>> START Material shown

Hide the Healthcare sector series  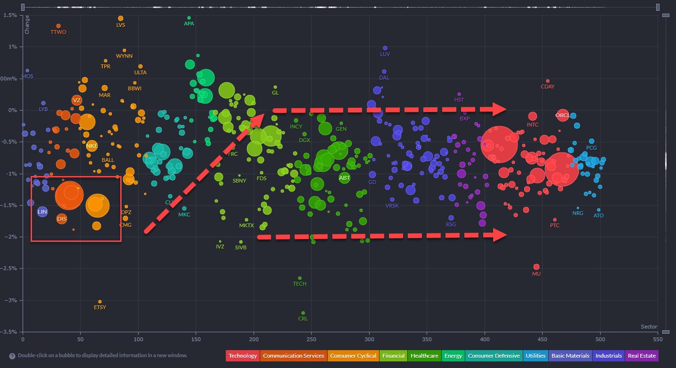coord(424,356)
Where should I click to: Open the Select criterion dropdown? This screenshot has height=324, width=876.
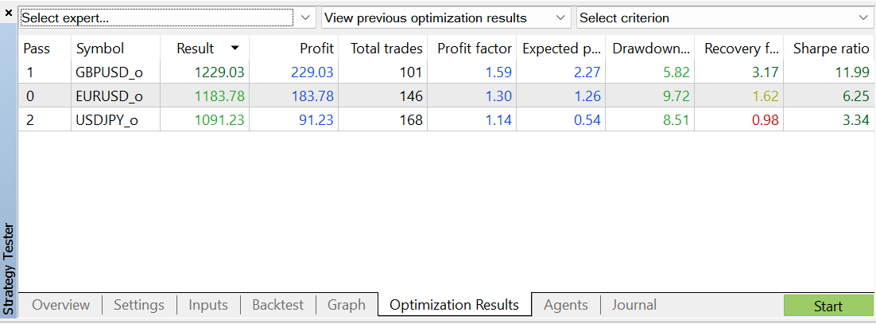tap(864, 18)
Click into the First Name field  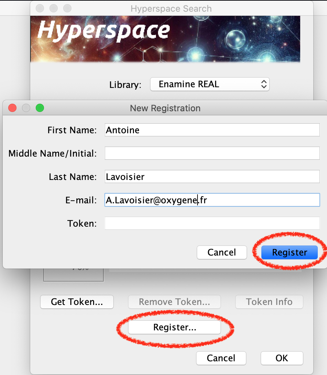point(212,130)
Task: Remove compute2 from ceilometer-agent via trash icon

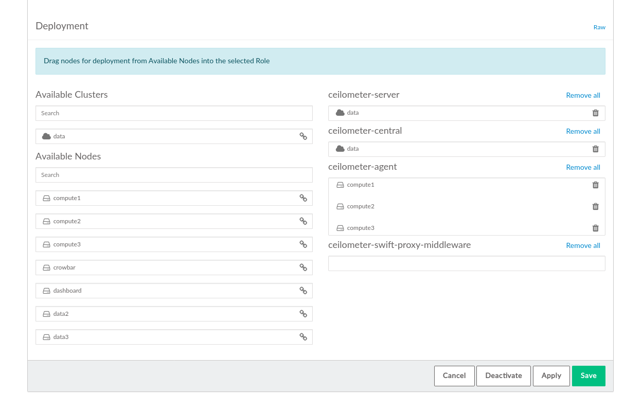Action: [x=595, y=207]
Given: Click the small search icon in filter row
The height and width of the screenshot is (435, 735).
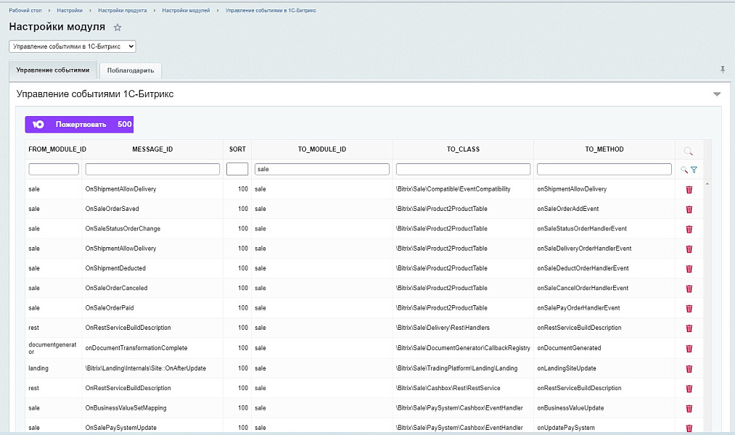Looking at the screenshot, I should 683,170.
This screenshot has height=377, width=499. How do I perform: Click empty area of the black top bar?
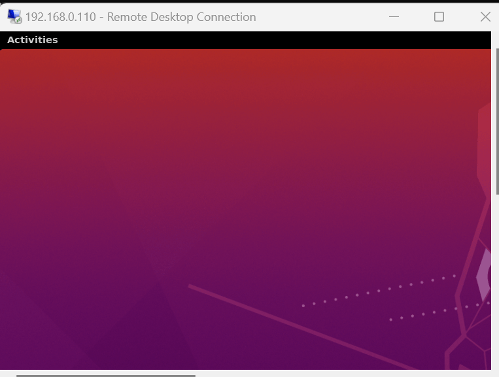(x=262, y=40)
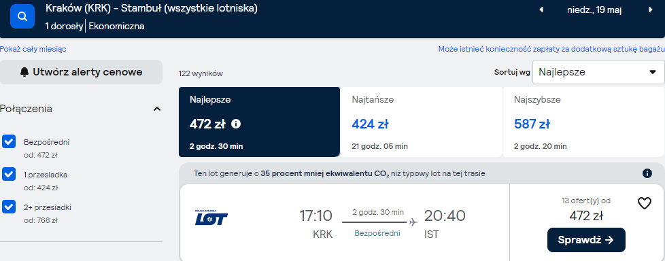665x261 pixels.
Task: Click the Sprawdź button
Action: pyautogui.click(x=586, y=240)
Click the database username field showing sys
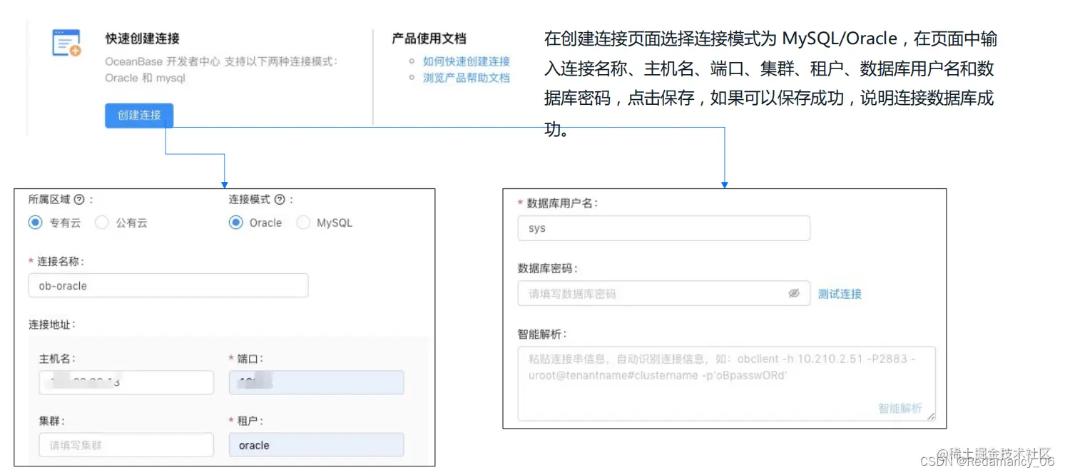Screen dimensions: 1065x475 [663, 228]
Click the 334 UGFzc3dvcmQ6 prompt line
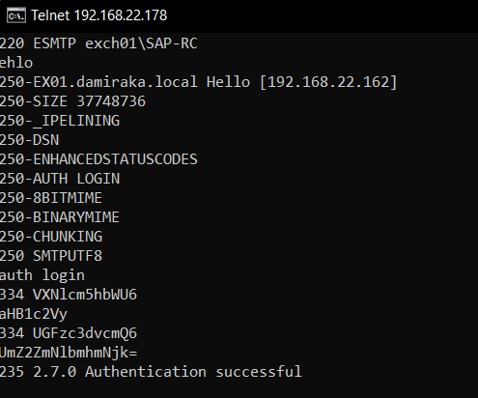The height and width of the screenshot is (398, 478). [x=69, y=333]
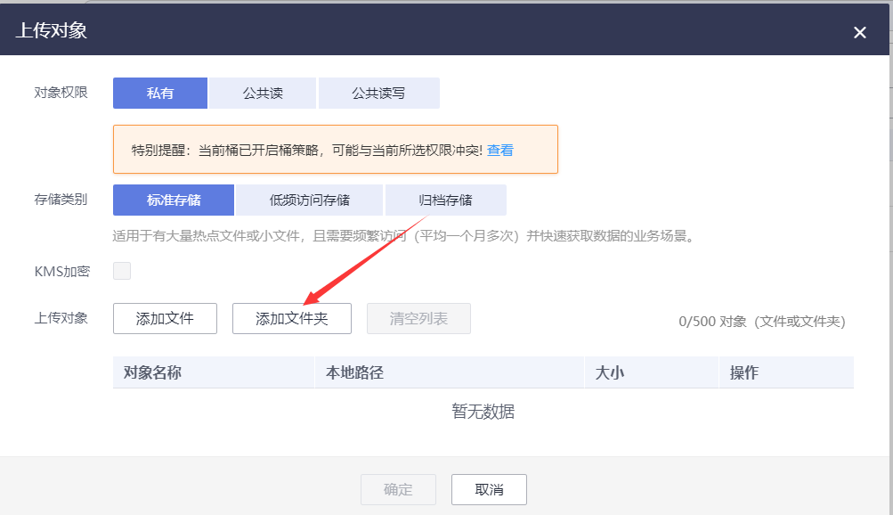Click 添加文件 to add files
Image resolution: width=893 pixels, height=515 pixels.
click(x=165, y=318)
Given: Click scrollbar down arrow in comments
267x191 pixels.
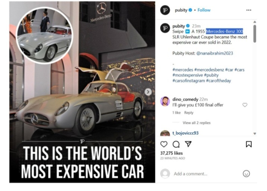Looking at the screenshot, I should coord(255,134).
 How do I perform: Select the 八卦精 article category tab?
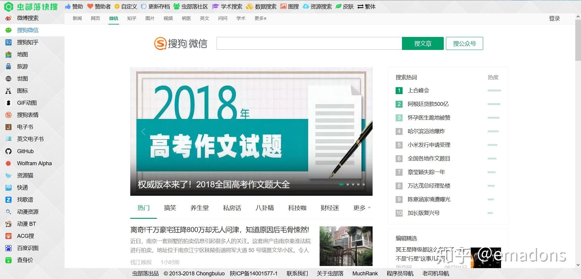point(264,208)
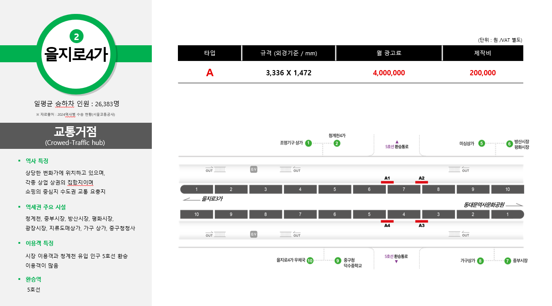Click upper platform car 7 block

[404, 189]
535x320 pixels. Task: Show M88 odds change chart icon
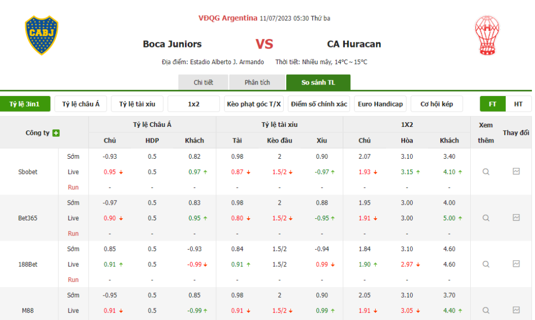(x=516, y=310)
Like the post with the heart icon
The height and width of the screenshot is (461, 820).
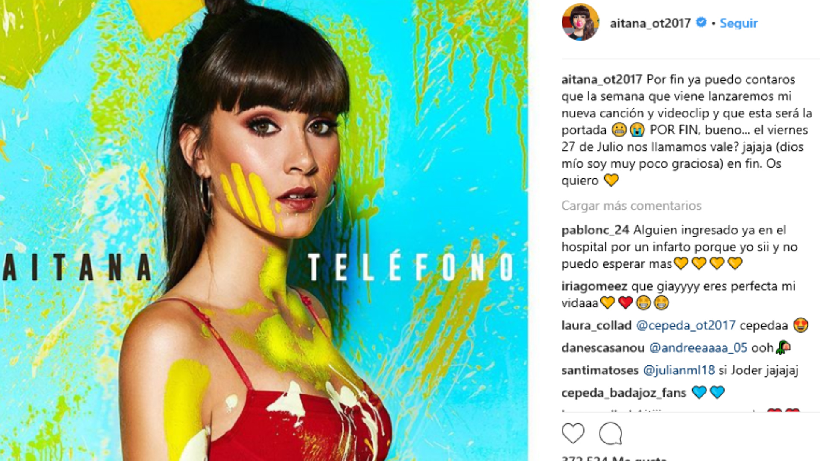[573, 433]
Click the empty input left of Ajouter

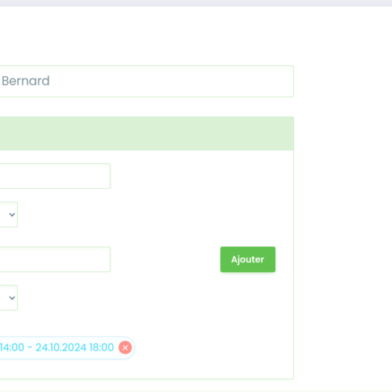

>> END Material shown

** Task details **
How many lines in the records contain the string "empty"? Report only the number.

** Result of the exercise **
2